### SOURCE TEXT
--------------------------------
Also, depends on the scale of what is introduced. Adding in a race isn't as bad as adding in "another" deity when the line up is already over crowded is a bit much.

Making changes for the sake of changes is also a problem that a lot people have, especially when it's extremely obvious *coughs* (dragonborn).

Hrm, adding one more god to a list of several hundred isn't going to change the setting anywhere near as much as adding a new playable race, which will crop up in FAR more games than yet another deity. What "justification" is there for adding Tieflings and Genasi to the setting? After all, was the setting somehow missing not having plane touched races? Was there some need that wasn't being filled? Or was it that the makers of D&D had a new race that was gaining traction among players, getting popular, so they stuffed it into the flagship setting? I'm betting pretty hard on that last one.

If you're going to complain about Dragonborn, why are you not equally complaining about Tieflings and Genasi?

Heck, if you're a Realms purist, which you've complained about Tharizudun being added to the Realms, why are you okay with Lolth in the setting? After all, Lolth is a Greyhawk deity LONG before FR was even a gleam in anyone's eye. Heck, the most loved module series of all time features Lolth and is set directly in Greyhawk. So, shouldn't you be just as loudly decrying the pollution of FR with Lolth?
--------------------------------
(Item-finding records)

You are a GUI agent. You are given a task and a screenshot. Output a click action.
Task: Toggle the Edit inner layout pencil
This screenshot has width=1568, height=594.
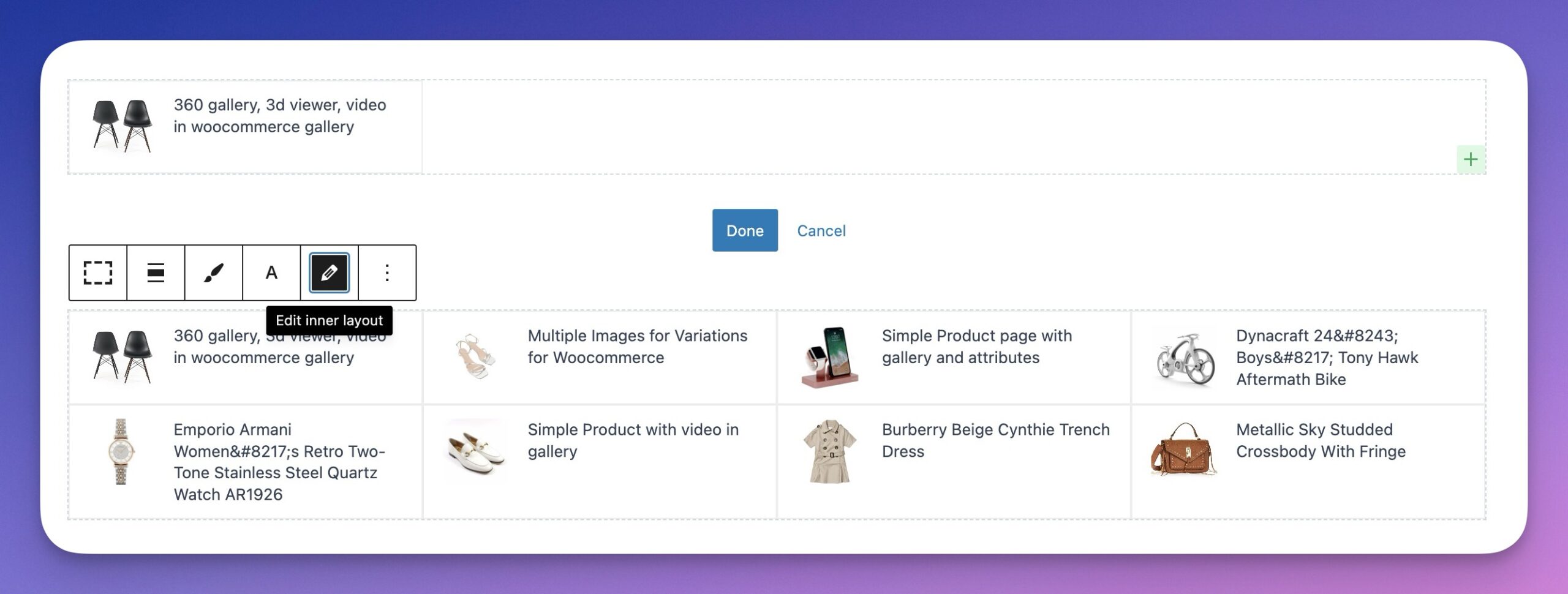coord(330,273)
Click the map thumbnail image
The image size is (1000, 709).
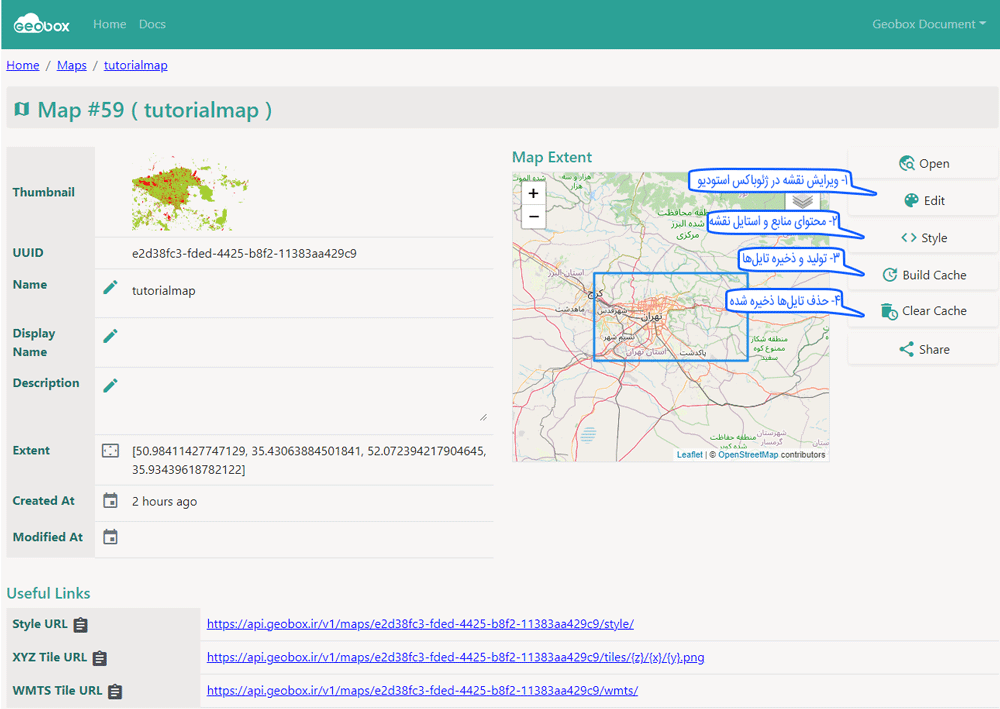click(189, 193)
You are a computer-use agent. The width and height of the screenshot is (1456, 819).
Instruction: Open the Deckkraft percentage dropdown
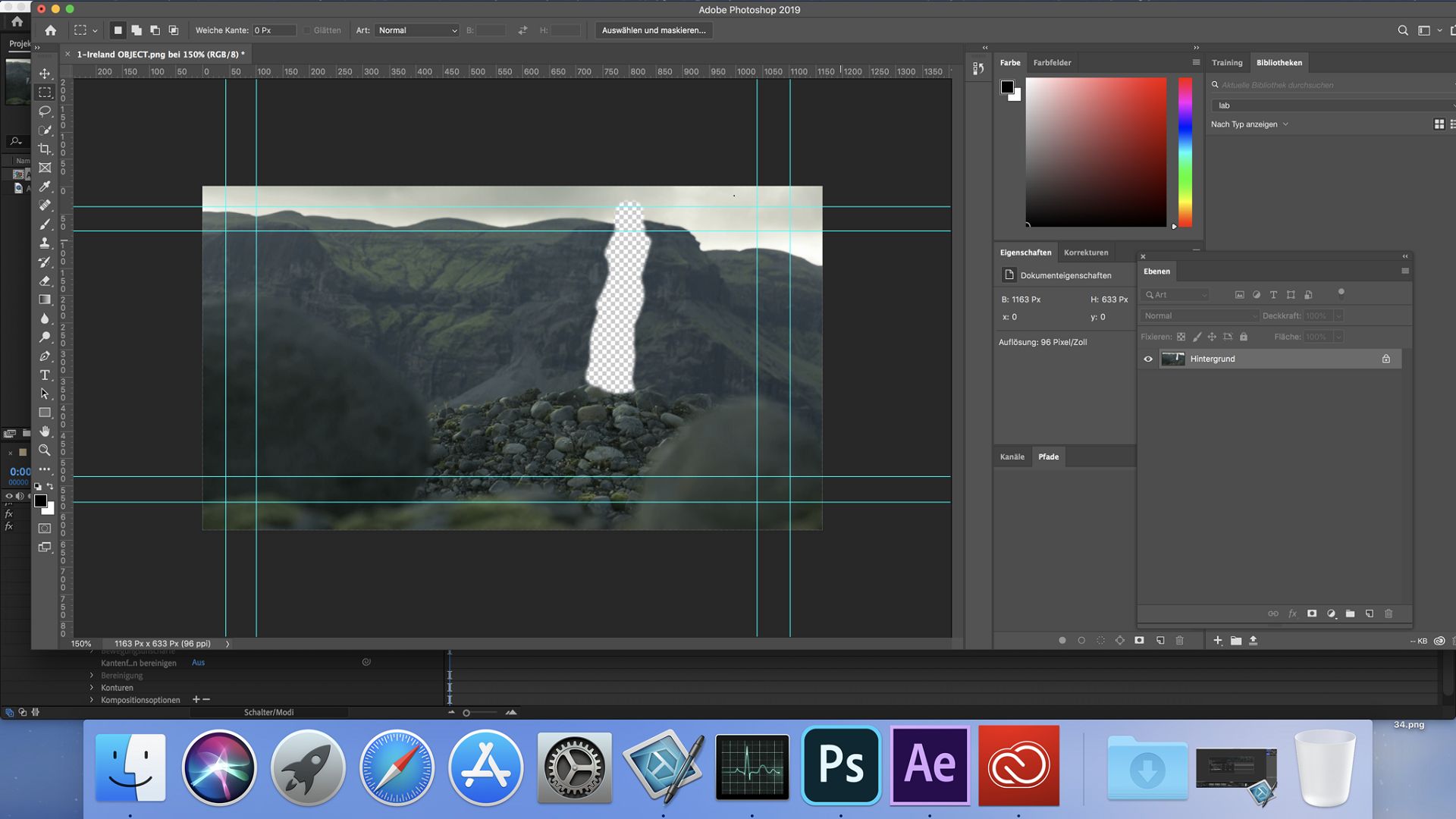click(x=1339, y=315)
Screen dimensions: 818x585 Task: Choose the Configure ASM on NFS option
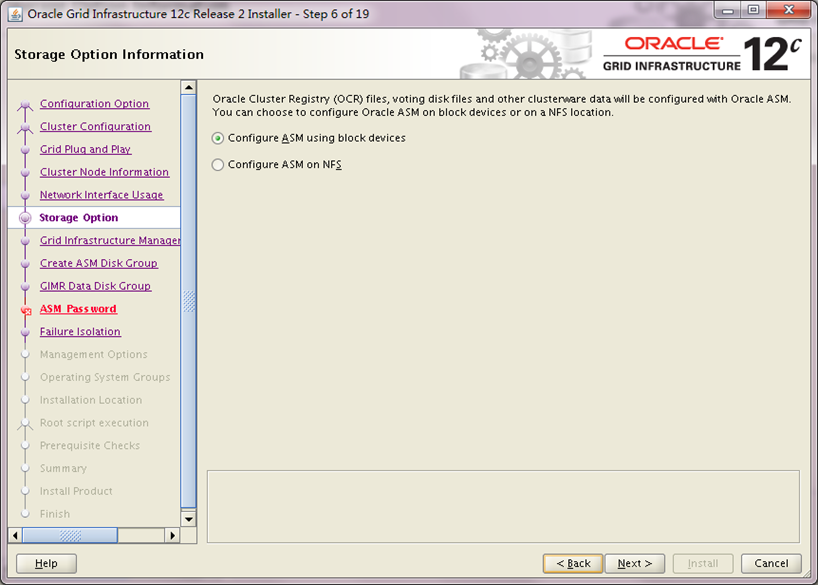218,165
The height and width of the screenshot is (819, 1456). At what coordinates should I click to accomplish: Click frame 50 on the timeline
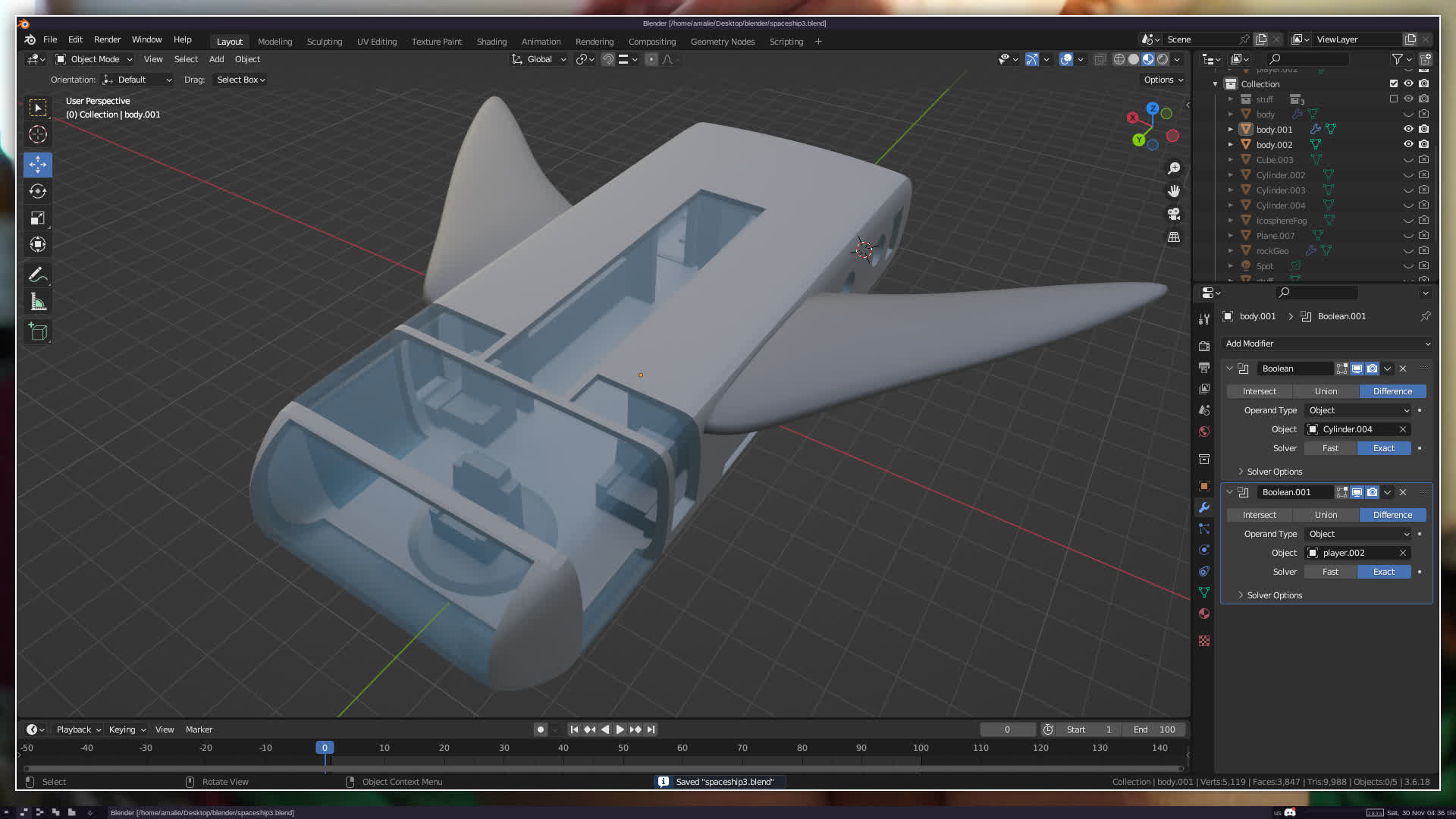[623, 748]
--------------------------------
### TASKS
1. According to the forum discussion, which setting had Lolth as a deity long before FR existed?
2. Rewrite the paragraph of the forum discussion that begins "Hrm, adding one more god" in a shorter form, keeping its main facts.
3. Reproduce the forum discussion from "Making changes for" up to and including "Tieflings and Genasi?".

### EXERCISE ANSWERS
1. Greyhawk.

2. Adding one more god to a list of several hundred changes the setting far less than adding a new playable race, which shows up in far more games. The writer asks what justified adding Tieflings and Genasi and whether the setting lacked plane touched races or had some unmet need. The writer bets it was that the makers of D&D had a new race gaining popularity and stuffed it into the flagship setting.

3.
Making changes for the sake of changes is also a problem that a lot people have, especially when it's extremely obvious *coughs* (dragonborn).

Hrm, adding one more god to a list of several hundred isn't going to change the setting anywhere near as much as adding a new playable race, which will crop up in FAR more games than yet another deity. What "justification" is there for adding Tieflings and Genasi to the setting? After all, was the setting somehow missing not having plane touched races? Was there some need that wasn't being filled? Or was it that the makers of D&D had a new race that was gaining traction among players, getting popular, so they stuffed it into the flagship setting? I'm betting pretty hard on that last one.

If you're going to complain about Dragonborn, why are you not equally complaining about Tieflings and Genasi?